I am trying to write a data pipeline in Java using Apache Beam version 2.56.0.
In the first step, I read from a database to create Row
objects. Then, I need to group these rows before applying a transformation. However, it seems that when I use the GroupByKey.create()
transformation, the pipeline gets stuck and never completes.
Below is a simplified example of my data pipeline that exhibits the same behavior:
import org.apache.beam.sdk.Pipeline;
import org.apache.beam.sdk.coders.KvCoder;
import org.apache.beam.sdk.coders.RowCoder;
import org.apache.beam.sdk.coders.StringUtf8Coder;
import org.apache.beam.sdk.schemas.Schema;
import org.apache.beam.sdk.transforms.*;
import org.apache.beam.sdk.values.KV;
import org.apache.beam.sdk.values.PCollection;
import org.apache.beam.sdk.values.Row;
import org.apache.beam.sdk.values.TypeDescriptors;
public class DataPipeline {
public static void main(String[] args) {
Pipeline pipeline = Pipeline.create();
Schema schema = Schema.builder().addStringField("id").addInt32Field("val").build();
RowCoder rowCoder = RowCoder.of(schema);
KvCoder<String, Row> kvCoder = KvCoder.of(StringUtf8Coder.of(), rowCoder);
Row row1 = Row.withSchema(schema).addValues("1", 12).build();
Row row2 = Row.withSchema(schema).addValues("1", 13).build();
PCollection<Row> rows = pipeline.apply(Create.of(row1, row2).withRowSchema(schema));
PCollection<KV<String, Row>> step1 = rows
.apply(MapElements.into(TypeDescriptors.kvs(TypeDescriptors.strings(), TypeDescriptors.rows()))

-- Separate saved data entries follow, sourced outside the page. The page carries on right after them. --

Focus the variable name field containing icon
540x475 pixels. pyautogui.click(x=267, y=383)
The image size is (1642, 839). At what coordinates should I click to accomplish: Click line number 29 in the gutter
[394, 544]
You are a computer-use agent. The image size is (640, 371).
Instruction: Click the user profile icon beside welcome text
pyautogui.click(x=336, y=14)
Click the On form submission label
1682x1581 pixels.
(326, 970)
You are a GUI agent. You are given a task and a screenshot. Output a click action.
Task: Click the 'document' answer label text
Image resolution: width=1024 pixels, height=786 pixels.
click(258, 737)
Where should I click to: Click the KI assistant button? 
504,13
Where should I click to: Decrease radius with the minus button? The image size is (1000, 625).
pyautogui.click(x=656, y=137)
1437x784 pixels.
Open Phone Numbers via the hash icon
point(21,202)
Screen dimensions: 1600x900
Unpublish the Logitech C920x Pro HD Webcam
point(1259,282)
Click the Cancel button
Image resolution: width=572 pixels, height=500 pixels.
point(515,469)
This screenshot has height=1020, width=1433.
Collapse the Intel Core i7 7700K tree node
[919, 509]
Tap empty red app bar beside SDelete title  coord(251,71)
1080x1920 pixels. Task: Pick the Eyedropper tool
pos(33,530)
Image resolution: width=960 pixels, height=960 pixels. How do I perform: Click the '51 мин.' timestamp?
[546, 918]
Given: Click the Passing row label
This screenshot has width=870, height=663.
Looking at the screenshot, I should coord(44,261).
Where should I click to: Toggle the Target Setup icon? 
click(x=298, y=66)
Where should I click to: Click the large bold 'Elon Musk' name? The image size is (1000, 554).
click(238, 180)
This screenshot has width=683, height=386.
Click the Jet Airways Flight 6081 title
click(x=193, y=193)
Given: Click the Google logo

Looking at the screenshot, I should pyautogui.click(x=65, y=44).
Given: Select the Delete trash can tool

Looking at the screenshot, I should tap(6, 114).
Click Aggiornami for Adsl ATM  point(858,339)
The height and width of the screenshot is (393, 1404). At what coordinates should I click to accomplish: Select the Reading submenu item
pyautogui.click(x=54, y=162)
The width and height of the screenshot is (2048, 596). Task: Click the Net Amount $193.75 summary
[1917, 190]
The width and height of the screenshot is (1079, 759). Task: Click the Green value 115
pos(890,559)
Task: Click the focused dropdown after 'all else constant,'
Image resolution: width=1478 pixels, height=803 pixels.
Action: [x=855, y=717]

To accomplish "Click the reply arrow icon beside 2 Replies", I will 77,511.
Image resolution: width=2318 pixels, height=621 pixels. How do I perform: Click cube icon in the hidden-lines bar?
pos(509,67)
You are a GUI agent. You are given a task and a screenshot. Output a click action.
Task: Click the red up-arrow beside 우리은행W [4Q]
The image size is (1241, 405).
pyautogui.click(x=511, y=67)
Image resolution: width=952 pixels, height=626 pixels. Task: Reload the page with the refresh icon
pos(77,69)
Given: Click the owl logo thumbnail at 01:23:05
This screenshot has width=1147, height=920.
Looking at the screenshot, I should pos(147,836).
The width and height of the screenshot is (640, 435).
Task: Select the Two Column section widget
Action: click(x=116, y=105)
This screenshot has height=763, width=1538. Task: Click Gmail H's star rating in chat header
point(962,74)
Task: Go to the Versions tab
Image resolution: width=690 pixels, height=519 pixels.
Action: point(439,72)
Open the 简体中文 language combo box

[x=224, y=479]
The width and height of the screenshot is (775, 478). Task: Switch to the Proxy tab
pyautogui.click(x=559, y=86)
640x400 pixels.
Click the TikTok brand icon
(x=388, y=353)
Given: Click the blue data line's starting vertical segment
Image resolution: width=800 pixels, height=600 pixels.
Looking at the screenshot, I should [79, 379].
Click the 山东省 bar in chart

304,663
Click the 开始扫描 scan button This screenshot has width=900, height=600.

.via((Row row) -> KV.of(row.getString("id"), row))).setCoder(kvCoder);
PCollection<KV<String, Iterable<Row>>> step2 = step1.apply(GroupByKey.create());
PCollection<Void> step3 = step2.apply(ParDo.of(new DoFn<KV<String, Iterable<Row>>, Void>() {
@ProcessElement
public void processElement(ProcessContext context) {
KV<String, Iterable<Row>> kv = context.element();
System.out.println("Key: " + kv.getKey());
for (Row row : kv.getValue()) {
System.out.println(row);
}
}
}));
/*
// if I avoid the group by key step, then the code completes
PCollection<Void> step2 = step1.apply(ParDo.of(new DoFn<KV<String, Row>, Void>() {
@ProcessElement
public void processElement(ProcessContext context) {
KV<String, Row> kv = context.element();
System.out.println("Key: " + kv.getKey() + " value: " + kv.getValue());
}
}));
*/
pipeline.run().waitUntilFinish();
}
}
When I remove the GroupByKey step, the code runs to completion. I am unable to figure out what is going wrong. Is there something I am missing?